O rúgbi ainda é esporte que assusta muita gente, pois tem fama de ser muito truculento. É quase totalmente desconhecido e bem pouco praticado no Brasil. É tão impopular no País, que seus praticantes ainda têm que importar os equipamentos para sua prática, porque ninguém ainda ousou fabricá-los no Brasil. Mesmo assim, em Bauru, existem dois times de rúgbi, um masculino e um feminino. Ambos formados por alunos da Unesp e denominados Rúgbi Bauru.

A equipe de rúgbi da Unesp começou a ser formada em 2000, pelos alunos da Faculdade de Engenharia. O time, porém, só conseguiu realizar seu primeiro jogo no ano seguinte, contra São Carlos. Com uma grande presença do público feminino nesta estréia, logo algumas garotas se incentivaram a formar um time.

A equipe feminina fez sua estréia no Torneio Jequitibá, em Campinas, e chegou em terceiro lugar. O bom desempenho do time feminino incentivou o masculino que acabou conquistando a Taça Prata neste mesmo torneio.

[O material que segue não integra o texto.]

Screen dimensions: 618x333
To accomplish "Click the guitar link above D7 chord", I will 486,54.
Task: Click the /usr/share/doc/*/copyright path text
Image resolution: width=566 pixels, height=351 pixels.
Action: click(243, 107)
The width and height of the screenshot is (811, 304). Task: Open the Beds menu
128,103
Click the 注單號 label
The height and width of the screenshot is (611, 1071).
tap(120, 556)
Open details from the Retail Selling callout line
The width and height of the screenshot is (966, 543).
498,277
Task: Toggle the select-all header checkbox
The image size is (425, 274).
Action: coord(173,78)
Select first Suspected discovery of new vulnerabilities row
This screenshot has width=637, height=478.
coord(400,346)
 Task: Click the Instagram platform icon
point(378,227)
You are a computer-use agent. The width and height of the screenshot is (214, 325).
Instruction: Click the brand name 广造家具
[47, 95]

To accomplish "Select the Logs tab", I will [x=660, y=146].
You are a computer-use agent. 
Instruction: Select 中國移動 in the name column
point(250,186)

Atualmente, o Rúgbi Bauru disputa eventuais torneios e faz amistosos. Os times estão filiados à Associação Brasileira de Rúgbi (ABR) e participam da Liga Caipira de Rúgbi, uma divisão que reúne equipes do Interior Paulista e Minas Gerais. O intuito da Liga é regionalizar o esporte.

HISTÓRIA E REGRAS - O Rúgbi não é novidade em Bauru. A primeira equipe que se tem notícia na cidade foi formada em 1974 na então Faculdade de Engenharia de Bauru (FEB). No entanto, a equipe não se manteve em atividade por muito tempo, por falta de incentivos e o esporte ser ainda mais desconhecido na época.

O objetivo do jogo é marcar o maior número de pontos possíveis, ao final de dois temos de 40 minutos. O "try" vale cinco pontos e consiste em colocar a bola com a mão no in-goal (atrás da linha de fundo adversária). O "drop-kick", que também vale três pontos é um "gol" com um chute de bate pronto. A conversão é um chute em direção ao "H", que vale dois pontos. O passe com as mão só pode ser feito para trás e, com os pés, em qualquer direção. Ao final de cada partida acontece o terceiro tempo, uma confraternização entre as equipes, visando sanar qualquer desavença criada durante o jogo.